The doctrine of Native Title has its origins in the case of Mabo v Queensland (No. 2) when the High Court made its decision to overrule the claim that Australia was ‘terra nullius’. There are substantial similarities within the Gove Land Rights Case 1971 and Mabo. Mabo (No. 2)’s success created the Native Title Act 1993 (Cth) and the National Native Title Tribunal (NNTT) which were “enacted in order to provide an administrative structure to channel native title claims” (Kelly & Behrendt 2007, pp. 76-77). In 1982, Eddie Mabo lead a group of people from the island of Mer in the Torres Strait to claim ownership of the Murray Islands. In a pre-emptive movement, the Queensland government passed legislation to extinguish without compensation any rights Torres Strait Islanders had to land prior to sovereignty in 1979 (AIATSIS 2008). This legislation was challenged in the High Court, which decided that it was in violation of the Racial Discrimination Act 1975 (Cth). This became known as Mabo (No. 1) as they could now proceed with their original case. In handing down the judgement for Mabo (No. 2), the judges decreed that “the Meriam people are entitled as against the whole world to possession, occupation, use and enjoyment of the lands of the Murray Islands” (Mabo v Queensland 1992). This eliminated the legal fiction of the doctrine of terra nullius, paving the way for Aboriginal groups to claim Native Title in the future and therefore showed that the courts could be a successful avenue for change.

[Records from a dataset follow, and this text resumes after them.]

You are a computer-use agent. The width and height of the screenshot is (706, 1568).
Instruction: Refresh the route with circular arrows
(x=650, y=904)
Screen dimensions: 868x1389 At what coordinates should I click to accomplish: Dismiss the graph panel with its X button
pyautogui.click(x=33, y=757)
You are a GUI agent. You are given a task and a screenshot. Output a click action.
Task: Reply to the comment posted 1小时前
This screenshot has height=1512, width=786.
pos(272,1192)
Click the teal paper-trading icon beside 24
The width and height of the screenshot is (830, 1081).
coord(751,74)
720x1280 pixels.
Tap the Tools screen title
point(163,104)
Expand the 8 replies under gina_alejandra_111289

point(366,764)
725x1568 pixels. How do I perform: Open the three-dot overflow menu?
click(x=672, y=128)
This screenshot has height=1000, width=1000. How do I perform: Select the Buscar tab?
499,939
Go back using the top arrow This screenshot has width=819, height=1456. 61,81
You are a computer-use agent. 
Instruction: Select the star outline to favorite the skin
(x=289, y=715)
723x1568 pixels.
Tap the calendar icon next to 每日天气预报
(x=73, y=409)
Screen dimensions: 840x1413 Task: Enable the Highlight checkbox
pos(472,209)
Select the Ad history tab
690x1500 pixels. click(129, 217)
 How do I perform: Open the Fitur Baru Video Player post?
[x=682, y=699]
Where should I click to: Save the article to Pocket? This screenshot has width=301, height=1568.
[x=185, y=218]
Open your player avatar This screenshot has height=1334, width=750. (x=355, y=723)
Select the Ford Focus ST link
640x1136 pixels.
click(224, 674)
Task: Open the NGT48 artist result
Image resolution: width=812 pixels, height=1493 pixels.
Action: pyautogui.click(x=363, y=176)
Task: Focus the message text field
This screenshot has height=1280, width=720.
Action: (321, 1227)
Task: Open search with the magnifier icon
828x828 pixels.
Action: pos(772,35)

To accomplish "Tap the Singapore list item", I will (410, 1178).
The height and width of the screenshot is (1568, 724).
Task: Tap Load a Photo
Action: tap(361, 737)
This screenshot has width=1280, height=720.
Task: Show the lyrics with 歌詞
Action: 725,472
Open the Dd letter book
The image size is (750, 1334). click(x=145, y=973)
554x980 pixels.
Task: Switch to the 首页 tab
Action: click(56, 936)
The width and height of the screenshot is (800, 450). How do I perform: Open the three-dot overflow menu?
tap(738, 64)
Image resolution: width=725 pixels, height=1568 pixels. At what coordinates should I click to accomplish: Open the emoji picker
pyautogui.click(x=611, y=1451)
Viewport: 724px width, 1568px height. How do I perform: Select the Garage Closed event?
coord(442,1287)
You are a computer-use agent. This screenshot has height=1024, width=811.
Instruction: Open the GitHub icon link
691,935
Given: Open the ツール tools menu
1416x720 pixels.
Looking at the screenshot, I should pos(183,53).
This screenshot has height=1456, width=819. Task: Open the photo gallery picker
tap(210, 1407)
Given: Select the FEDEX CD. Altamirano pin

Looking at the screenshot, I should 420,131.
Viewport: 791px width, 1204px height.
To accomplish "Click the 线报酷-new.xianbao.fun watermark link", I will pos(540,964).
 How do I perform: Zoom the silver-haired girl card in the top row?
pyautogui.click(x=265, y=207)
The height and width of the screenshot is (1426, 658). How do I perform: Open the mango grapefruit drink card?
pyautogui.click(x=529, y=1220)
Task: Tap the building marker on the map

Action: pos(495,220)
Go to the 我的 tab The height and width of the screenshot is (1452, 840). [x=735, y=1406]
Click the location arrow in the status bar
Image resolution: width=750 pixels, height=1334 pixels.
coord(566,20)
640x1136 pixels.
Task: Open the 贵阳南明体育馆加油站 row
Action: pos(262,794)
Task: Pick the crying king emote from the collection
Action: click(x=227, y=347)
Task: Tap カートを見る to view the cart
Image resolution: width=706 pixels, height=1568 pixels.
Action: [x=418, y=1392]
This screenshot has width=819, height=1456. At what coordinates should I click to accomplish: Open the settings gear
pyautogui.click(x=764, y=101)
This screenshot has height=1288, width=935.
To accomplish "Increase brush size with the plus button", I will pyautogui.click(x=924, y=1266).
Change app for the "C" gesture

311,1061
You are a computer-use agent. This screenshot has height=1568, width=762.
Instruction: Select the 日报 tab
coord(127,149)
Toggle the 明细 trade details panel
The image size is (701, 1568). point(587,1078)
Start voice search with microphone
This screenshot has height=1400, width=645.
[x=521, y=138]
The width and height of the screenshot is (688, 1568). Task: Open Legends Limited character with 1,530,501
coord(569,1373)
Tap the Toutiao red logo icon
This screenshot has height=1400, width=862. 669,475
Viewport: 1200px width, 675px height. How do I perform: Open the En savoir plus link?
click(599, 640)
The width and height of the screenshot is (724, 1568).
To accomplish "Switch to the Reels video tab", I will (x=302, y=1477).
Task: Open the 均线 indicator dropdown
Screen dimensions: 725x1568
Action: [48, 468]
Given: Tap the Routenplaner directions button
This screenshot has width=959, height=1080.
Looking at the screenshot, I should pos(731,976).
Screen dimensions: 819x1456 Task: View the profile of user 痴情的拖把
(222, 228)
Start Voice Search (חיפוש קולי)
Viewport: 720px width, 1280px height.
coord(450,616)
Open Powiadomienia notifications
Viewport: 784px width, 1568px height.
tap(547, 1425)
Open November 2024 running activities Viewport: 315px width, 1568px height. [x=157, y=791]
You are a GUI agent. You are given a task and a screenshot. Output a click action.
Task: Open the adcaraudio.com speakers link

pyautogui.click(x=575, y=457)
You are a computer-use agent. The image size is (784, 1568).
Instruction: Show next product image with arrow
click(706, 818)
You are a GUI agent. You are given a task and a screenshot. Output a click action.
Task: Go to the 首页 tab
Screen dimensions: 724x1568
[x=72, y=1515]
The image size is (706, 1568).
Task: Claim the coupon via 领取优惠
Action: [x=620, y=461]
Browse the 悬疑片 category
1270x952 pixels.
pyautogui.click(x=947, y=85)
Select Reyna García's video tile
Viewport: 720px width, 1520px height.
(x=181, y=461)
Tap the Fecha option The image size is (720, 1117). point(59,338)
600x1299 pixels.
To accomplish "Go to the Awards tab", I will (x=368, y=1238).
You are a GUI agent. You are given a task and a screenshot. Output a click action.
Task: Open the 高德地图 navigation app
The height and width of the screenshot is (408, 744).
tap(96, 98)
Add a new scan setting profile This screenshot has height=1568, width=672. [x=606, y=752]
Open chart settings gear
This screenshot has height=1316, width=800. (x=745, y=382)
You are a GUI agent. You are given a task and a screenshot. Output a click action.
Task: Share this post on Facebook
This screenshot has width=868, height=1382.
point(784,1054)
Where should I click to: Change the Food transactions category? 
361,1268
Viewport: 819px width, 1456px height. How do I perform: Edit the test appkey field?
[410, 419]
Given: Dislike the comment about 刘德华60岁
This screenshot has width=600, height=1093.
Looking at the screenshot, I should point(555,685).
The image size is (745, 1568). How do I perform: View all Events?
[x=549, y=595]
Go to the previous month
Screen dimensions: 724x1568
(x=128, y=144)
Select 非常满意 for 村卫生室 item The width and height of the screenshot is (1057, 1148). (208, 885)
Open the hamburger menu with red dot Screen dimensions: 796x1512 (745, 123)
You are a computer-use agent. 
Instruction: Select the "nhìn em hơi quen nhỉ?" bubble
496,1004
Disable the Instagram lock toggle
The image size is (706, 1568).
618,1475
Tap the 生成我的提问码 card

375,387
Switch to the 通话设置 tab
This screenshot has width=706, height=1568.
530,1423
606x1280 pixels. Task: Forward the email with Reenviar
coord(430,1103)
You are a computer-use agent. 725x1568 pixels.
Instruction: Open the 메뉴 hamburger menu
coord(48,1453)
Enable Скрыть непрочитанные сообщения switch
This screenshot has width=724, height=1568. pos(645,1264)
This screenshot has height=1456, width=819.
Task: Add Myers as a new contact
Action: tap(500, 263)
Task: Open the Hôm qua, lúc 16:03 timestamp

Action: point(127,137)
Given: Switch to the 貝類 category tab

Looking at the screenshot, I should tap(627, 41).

Despite the success of Mabo (No. 2) the case of the Wik Peoples v Queensland (1996) show the limitations of the Native Title Act 1993 (Cth). The two claims made by the Wik people and the Thayorre attempted to claim that despite pastoral and mining leases, their connection to the land had not been interrupted or extinguished. In a similar but contrasting vain, the Yorta Yorta people made a claim on a parcel of ‘vacant Crown Land’. However, their rejected claims were rejected on the grounds that the connection had been interrupted and they had not sustained their traditional laws and customs on the land in question. The inability to recognise this connection presents the ideological incompatibility of traditional Aboriginal law and customs and Australia’s Western legal system and furthermore, “Native Title does not have the scope to recognise and protect traditional knowledge” (Howden 2001, p. 61). The rejection of claims made by the Wik and Thayorre people show how the Native Title Act 1993 (Cth) upholds the colonial past. The failure of the Yorta Yorta claim shows how traditional Aboriginal laws are irreconcilable within our Western legal system. While Mabo (No. 2) gave hope by overturning terra nullius, the Native Title Act 1993 (Cth) needs to be reformed.

Aboriginal history is inherently a history of political and social activism. Only in recent years have the courts existed as a viable avenue for change. Therefore, in the context of Aboriginal history and the doctrine of Native Title and the land rights movement, while both have had successions of wins and losses, it has been primarily through the grassroots campaigning, community organising and thus social and political activism that Aboriginal people have been able to progress forward.